Documentation
Design
Architecture, source layout, lifecycles, safety boundaries, and testing model.
a11y-catscan -- design
On this page
a11y-catscan is a multi-engine WCAG accessibility scanner. It crawls HTML pages with Playwright/Chromium, runs one or more accessibility engines against each page, normalizes their findings into one shared EARL-shaped result model, and streams reports to disk as it goes.
The central design target is practical audit work on large, real sites:
- A scan can run for thousands of pages without holding all findings in memory.
- Partial results survive process termination.
- A failed browser, engine, or auth session is visible instead of quietly producing a clean-looking report.
- The same page-scan code path is reusable from the CLI crawl loop, the MCP server, tests, and small one-off verification scripts.

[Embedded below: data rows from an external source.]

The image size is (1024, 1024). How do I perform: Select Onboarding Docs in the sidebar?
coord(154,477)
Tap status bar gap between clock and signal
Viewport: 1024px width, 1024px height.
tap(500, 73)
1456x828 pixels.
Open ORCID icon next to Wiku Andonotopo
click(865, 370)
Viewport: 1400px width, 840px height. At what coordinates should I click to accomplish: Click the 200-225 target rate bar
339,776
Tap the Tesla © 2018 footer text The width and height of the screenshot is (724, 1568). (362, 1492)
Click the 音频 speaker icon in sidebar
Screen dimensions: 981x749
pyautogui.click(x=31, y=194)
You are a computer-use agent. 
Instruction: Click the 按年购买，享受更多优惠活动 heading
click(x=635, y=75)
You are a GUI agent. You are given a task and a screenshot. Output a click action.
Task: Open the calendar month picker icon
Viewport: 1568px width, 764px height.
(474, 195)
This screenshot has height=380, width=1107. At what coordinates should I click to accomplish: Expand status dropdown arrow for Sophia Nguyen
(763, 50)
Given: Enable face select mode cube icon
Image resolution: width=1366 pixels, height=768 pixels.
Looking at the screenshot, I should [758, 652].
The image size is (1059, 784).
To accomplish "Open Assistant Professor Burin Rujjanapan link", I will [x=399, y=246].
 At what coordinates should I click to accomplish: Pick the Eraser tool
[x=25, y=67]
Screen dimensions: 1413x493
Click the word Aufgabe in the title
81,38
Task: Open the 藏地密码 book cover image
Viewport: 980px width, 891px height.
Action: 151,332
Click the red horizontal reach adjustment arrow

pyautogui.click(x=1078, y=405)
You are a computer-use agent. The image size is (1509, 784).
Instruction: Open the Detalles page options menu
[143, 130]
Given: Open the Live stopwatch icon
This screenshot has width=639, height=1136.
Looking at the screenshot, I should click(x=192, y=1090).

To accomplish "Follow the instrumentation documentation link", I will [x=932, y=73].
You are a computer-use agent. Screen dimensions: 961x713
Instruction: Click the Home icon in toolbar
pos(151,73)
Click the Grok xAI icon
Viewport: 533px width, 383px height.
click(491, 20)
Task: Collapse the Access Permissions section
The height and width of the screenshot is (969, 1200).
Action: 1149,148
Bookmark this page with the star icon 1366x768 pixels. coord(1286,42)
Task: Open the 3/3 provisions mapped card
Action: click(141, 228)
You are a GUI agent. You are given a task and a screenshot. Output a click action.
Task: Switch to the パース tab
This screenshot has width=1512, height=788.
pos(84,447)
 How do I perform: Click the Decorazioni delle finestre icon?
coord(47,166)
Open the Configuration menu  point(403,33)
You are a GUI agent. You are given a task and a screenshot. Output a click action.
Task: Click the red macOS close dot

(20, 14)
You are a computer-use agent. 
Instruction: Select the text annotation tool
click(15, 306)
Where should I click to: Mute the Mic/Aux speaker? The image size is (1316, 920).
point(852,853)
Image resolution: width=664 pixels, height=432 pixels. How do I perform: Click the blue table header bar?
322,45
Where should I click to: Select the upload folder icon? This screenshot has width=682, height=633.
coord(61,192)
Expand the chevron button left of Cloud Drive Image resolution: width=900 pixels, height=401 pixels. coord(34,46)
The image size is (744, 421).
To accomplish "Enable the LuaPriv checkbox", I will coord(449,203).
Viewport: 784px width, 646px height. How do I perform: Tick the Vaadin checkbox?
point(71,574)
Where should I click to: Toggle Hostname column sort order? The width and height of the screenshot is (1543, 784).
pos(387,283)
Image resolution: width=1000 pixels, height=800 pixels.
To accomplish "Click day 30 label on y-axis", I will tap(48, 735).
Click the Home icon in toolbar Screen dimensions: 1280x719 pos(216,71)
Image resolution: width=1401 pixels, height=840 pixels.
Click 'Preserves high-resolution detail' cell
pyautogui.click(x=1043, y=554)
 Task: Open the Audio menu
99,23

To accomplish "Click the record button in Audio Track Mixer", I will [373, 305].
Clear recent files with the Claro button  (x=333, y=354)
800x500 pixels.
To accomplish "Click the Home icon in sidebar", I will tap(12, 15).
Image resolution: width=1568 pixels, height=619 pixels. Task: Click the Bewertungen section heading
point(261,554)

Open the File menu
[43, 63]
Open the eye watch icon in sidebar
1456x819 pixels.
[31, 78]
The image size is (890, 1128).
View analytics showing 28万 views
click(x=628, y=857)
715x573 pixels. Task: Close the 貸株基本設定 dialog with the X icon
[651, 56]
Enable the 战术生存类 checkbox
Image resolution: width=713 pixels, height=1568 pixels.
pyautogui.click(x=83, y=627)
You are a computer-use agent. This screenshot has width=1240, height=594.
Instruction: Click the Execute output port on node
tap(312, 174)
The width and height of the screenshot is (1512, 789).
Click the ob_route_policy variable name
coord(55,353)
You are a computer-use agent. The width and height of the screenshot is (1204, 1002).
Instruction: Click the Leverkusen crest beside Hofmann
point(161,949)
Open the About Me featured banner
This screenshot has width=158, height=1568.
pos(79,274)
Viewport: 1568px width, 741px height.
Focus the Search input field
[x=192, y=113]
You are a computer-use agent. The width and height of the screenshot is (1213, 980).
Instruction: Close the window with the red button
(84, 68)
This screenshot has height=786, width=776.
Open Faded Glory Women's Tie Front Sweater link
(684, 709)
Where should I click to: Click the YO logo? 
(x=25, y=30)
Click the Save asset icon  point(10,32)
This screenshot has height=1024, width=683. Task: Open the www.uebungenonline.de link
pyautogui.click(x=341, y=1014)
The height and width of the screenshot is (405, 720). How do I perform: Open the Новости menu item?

The scanner is not a replacement for manual WCAG judgment. It is an
evidence collector: automated failures are prioritized, cantTell
items are surfaced for review, and engine attribution is preserved so
auditors can decide whether a finding is broadly confirmed or tool
specific.
Non-goals
- Full WCAG certification. Automated engines cannot verify every WCAG requirement and cannot reason about intent.
- Scanning every resource type. Scope is HTML/XHTML pages rendered in a browser. PDFs, Office documents, videos, audio, and other media are explicitly out of scope.
- A general browser automation framework. The scanner exposes enough hooks for login and session checking, but page interaction beyond authentication belongs in site-specific plugins or pre-scan setup.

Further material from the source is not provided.